SPAF

Syndicat des pilotes d’Air France

Le bateau ivre…

Le bateau ivre…

Le bateau ivre…

Cela fait bien longtemps qu’Air France est dirigée par un savant assemblage de comptables et de politiques. Cela fait bien longtemps que l’on pourrait chercher – en vain – un dirigeant pour qui l’entreprise et ses salariés seraient le principal intérêt, ça n’existe plus. Si tant est que cela ait existé un jour, peut-être, dans une compagnie où – après-guerre – la communauté d’objectif et la solidarité avaient un sens renouvelé. Autres temps, autres mœurs.

Aujourd’hui, à Air France, les dirigeants sont nommés politiquement, si besoin recyclables, bref, ils ne sont que de passage. Et leur intérêt principal se trouve bien ailleurs…

Celui qui gouverne une entreprise doit s’employer à faire converger les points de vue pour parvenir à une solution qui, sans être toujours parfaite, sera jugée par tous comme étant la plus raisonnable ou, au pire, la moins mauvaise en utilisant un levier qui devrait être incontournable : le dialogue social ! Dialogue social, dont certains se revendiquent crânement, mais qui dans les faits n’en ont cure.

Terner, resté en planque, ne s’est jamais déplacé pour échanger avec onze syndicats en grève. Ne devrait-il pas avoir quelque honte de si peu nous considérer ?

Janaillac, lui, dont nous connaissons surtout le visage par les médias, se désole que l’on ne poursuive pas le dialogue. Dialogue encore une fois prôné haut et fort, tout en nous précisant de concert que de toute façon il n’ira « pas plus loin ».

De notre côté le contrat est respecté : les pilotes font leur part et honorent leur engagement.

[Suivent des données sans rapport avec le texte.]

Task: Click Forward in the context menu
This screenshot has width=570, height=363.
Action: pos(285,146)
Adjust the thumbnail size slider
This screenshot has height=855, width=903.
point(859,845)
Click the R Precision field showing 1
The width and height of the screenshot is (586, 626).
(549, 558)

De son côté, la Direction, elle, gratte et rogne sur toutes les marges que nous lui laissons. Parfois grâce à des accords médiocres que nous subissons bien au-delà du schéma prévu et d’échanges qui se révèlent à sens unique ou d’améliorations de productivité qui finissent en renoncements définitifs. Sans même parler des dispositions prévues qu’elle ne respecte pas….

Quant à l’État, il nous méprise ou, au mieux, nous ignore.

Le DRH a lâché en réunion que nous augmenter créerait de la dette. Il fallait tout de même oser, après avoir remboursé 56% de la dette en 2017, soit 2 M€ en un an (pour rappel la SNCF a 46M€ de dette, Air France n’en a plus que 1,6). La Direction feint d’ignorer que des pilotes (et des personnels en général) motivés font gagner de l’argent.

Car oui, messieurs, les financiers ne sont pas des dirigeants d’entreprise, notamment parce qu’ils n’intègrent pas l’élément humain, pour lequel ils n’ont que mépris, ils comptent les grèves comme un coût isolé, alors que pour eux les augmentations pèsent sur plusieurs années, incapables de voir une plus-value dans l’investissement humain et salarial. Et nos dirigeants pensent aujourd’hui comme des comptables.

Ils n’ont toujours pas compris que nous ne renoncerons ni à nos conditions de travail, ni à nos acquis. Il n’est pas question non plus de laisser nos salaires baisser constamment, avec la CRPN qui s’effondrera à la suite, pendant que l’on finance les augmentations et la caisse de retraite de KLM. Ça, un vrai dirigeant, soucieux de la cohésion de l’entreprise, l’aurait compris sans aucun doute.